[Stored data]
-.-.-

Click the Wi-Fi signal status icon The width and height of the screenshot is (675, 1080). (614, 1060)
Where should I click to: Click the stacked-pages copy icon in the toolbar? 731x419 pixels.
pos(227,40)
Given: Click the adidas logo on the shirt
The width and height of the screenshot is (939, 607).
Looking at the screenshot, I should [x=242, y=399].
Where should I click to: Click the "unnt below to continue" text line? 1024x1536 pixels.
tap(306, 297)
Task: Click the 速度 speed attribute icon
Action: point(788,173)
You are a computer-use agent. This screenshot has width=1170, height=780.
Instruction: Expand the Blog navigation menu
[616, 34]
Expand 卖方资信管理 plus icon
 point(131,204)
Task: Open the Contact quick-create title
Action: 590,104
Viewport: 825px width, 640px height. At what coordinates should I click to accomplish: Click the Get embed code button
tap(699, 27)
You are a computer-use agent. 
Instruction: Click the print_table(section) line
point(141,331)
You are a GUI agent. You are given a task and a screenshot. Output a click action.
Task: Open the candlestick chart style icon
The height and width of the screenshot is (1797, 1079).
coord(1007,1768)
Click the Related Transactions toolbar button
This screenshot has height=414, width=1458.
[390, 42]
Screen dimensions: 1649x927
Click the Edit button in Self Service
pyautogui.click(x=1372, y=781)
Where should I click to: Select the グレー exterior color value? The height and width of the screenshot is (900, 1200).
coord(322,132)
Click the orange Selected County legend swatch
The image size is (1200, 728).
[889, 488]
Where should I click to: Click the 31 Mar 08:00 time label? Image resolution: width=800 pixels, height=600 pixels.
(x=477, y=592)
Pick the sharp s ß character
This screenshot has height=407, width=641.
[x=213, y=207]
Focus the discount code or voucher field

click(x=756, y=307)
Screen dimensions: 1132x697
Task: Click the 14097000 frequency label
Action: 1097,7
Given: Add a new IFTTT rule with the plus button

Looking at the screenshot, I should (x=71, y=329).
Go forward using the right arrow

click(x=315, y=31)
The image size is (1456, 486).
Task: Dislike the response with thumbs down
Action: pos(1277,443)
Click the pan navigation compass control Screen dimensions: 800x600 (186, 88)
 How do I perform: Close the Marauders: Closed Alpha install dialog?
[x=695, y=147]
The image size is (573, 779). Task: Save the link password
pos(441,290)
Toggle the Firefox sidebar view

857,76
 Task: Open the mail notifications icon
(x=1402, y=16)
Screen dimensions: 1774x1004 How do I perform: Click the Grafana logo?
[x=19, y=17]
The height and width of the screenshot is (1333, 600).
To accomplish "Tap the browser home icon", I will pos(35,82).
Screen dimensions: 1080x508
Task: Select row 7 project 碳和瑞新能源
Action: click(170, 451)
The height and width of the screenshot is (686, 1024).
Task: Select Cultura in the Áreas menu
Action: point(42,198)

-.-.-

Problem description — Give the data again exactly, line for line.

Answer to the exercise —
Click the Wi-Fi signal status icon The width and height of the screenshot is (675, 1080). (614, 1060)
Where should I click to: Click the stacked-pages copy icon in the toolbar? 731x419 pixels.
pos(227,40)
Given: Click the adidas logo on the shirt
The width and height of the screenshot is (939, 607).
Looking at the screenshot, I should [x=242, y=399].
Where should I click to: Click the "unnt below to continue" text line? 1024x1536 pixels.
tap(306, 297)
Task: Click the 速度 speed attribute icon
Action: point(788,173)
You are a computer-use agent. This screenshot has width=1170, height=780.
Instruction: Expand the Blog navigation menu
[616, 34]
Expand 卖方资信管理 plus icon
 point(131,204)
Task: Open the Contact quick-create title
Action: 590,104
Viewport: 825px width, 640px height. At what coordinates should I click to accomplish: Click the Get embed code button
tap(699, 27)
You are a computer-use agent. 
Instruction: Click the print_table(section) line
point(141,331)
You are a GUI agent. You are given a task and a screenshot. Output a click action.
Task: Open the candlestick chart style icon
The height and width of the screenshot is (1797, 1079).
coord(1007,1768)
Click the Related Transactions toolbar button
This screenshot has height=414, width=1458.
[390, 42]
Screen dimensions: 1649x927
Click the Edit button in Self Service
pyautogui.click(x=1372, y=781)
Where should I click to: Select the グレー exterior color value? The height and width of the screenshot is (900, 1200).
coord(322,132)
Click the orange Selected County legend swatch
The image size is (1200, 728).
[889, 488]
Where should I click to: Click the 31 Mar 08:00 time label? Image resolution: width=800 pixels, height=600 pixels.
(x=477, y=592)
Pick the sharp s ß character
This screenshot has height=407, width=641.
[x=213, y=207]
Focus the discount code or voucher field

click(x=756, y=307)
Screen dimensions: 1132x697
Task: Click the 14097000 frequency label
Action: 1097,7
Given: Add a new IFTTT rule with the plus button

Looking at the screenshot, I should (x=71, y=329).
Go forward using the right arrow

click(x=315, y=31)
The image size is (1456, 486).
Task: Dislike the response with thumbs down
Action: pos(1277,443)
Click the pan navigation compass control Screen dimensions: 800x600 (186, 88)
 How do I perform: Close the Marauders: Closed Alpha install dialog?
[x=695, y=147]
The image size is (573, 779). Task: Save the link password
pos(441,290)
Toggle the Firefox sidebar view

857,76
 Task: Open the mail notifications icon
(x=1402, y=16)
Screen dimensions: 1774x1004 How do I perform: Click the Grafana logo?
[x=19, y=17]
The height and width of the screenshot is (1333, 600).
To accomplish "Tap the browser home icon", I will pos(35,82).
Screen dimensions: 1080x508
Task: Select row 7 project 碳和瑞新能源
Action: click(170, 451)
The height and width of the screenshot is (686, 1024).
Task: Select Cultura in the Áreas menu
Action: point(42,198)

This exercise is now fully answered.